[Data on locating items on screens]
=-=-=-=-=
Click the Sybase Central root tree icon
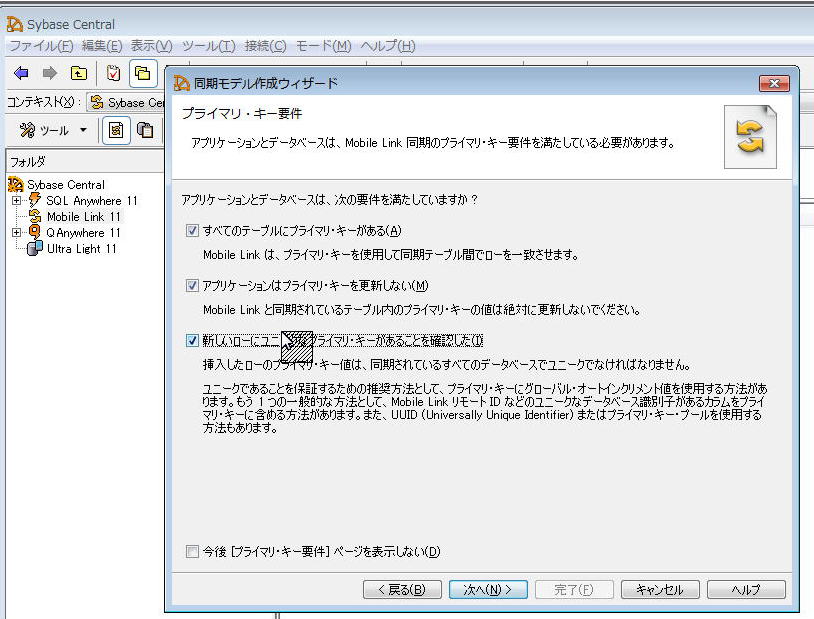814x619 pixels. click(15, 184)
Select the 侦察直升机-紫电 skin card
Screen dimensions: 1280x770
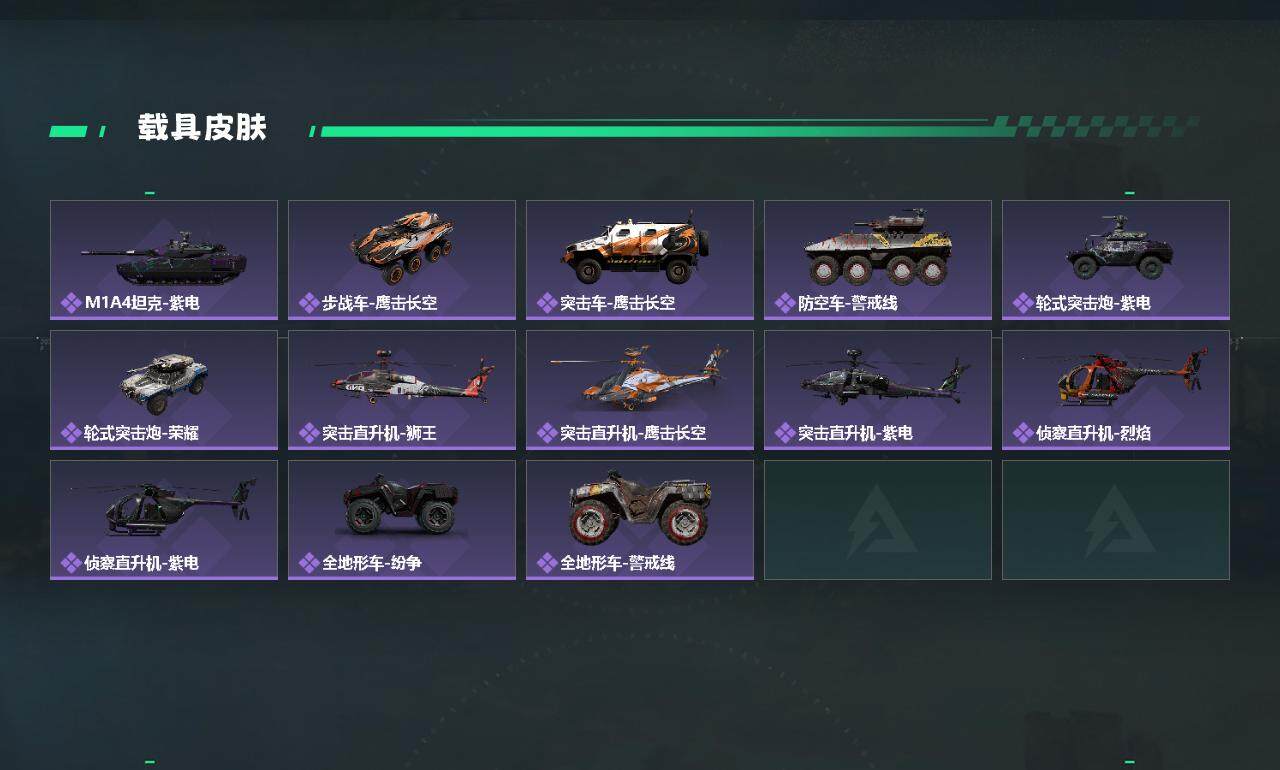(164, 520)
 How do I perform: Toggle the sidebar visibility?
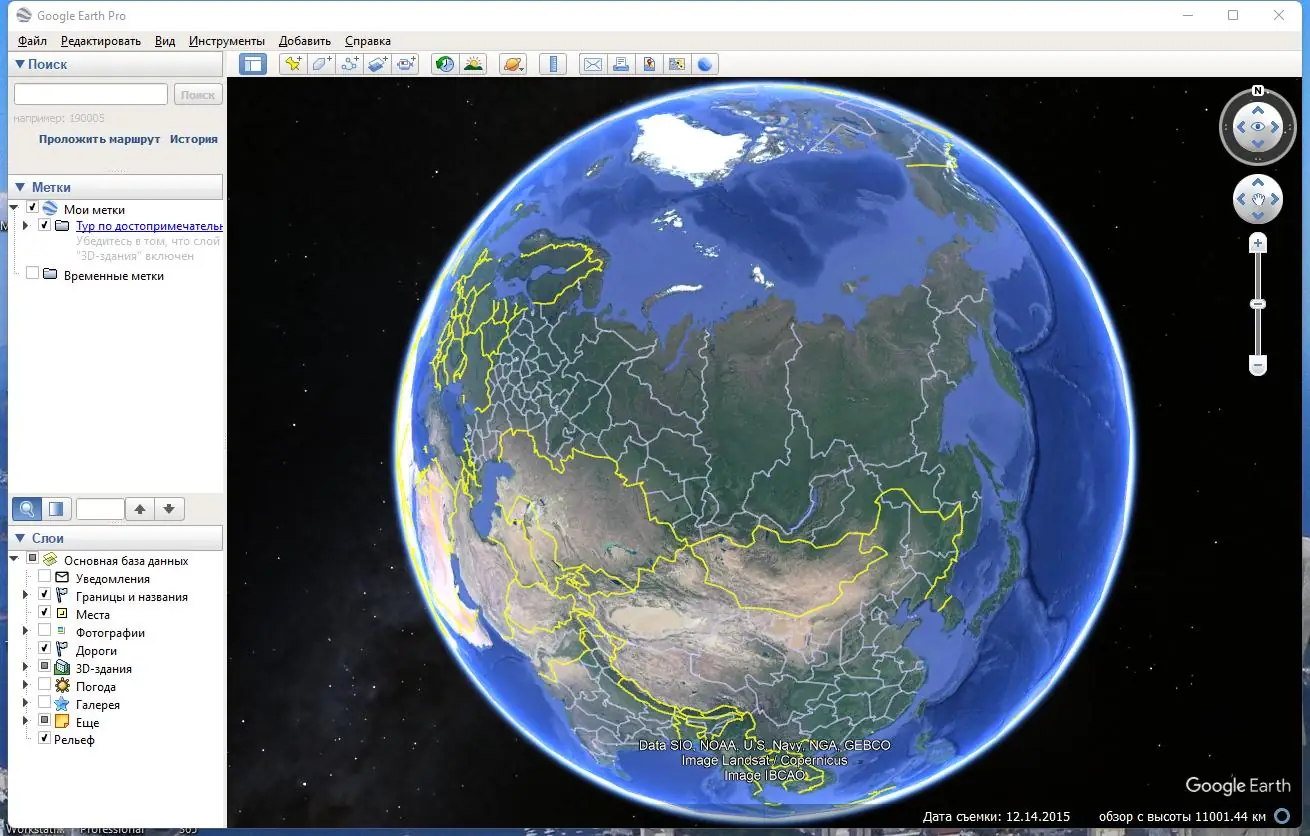(x=252, y=63)
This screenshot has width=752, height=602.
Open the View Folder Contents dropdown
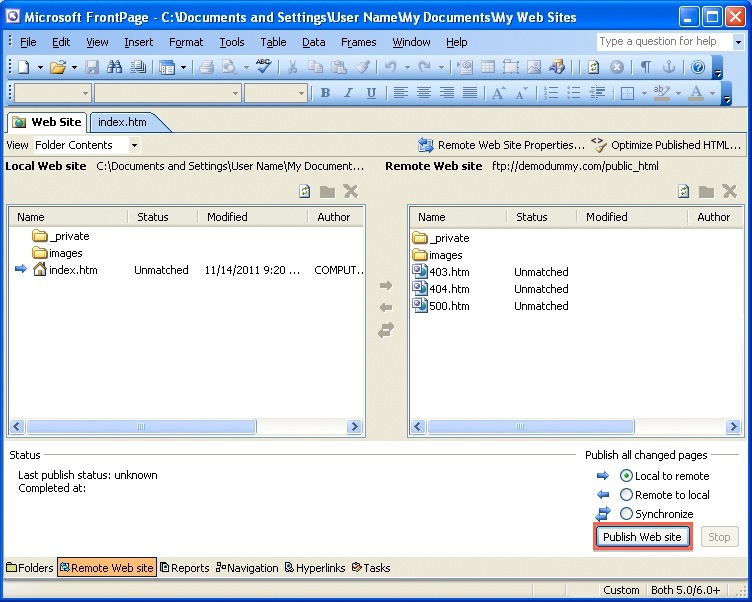(134, 145)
=-=-=-=-=
> **Directive**
Write out the data above line for line, omitting the pictures.

> **Complete output**
Click the Sybase Central root tree icon
814x619 pixels. click(15, 184)
Select the 侦察直升机-紫电 skin card
Screen dimensions: 1280x770
(164, 520)
 How do I perform: Toggle the sidebar visibility?
(x=252, y=63)
This screenshot has width=752, height=602.
Open the View Folder Contents dropdown
(134, 145)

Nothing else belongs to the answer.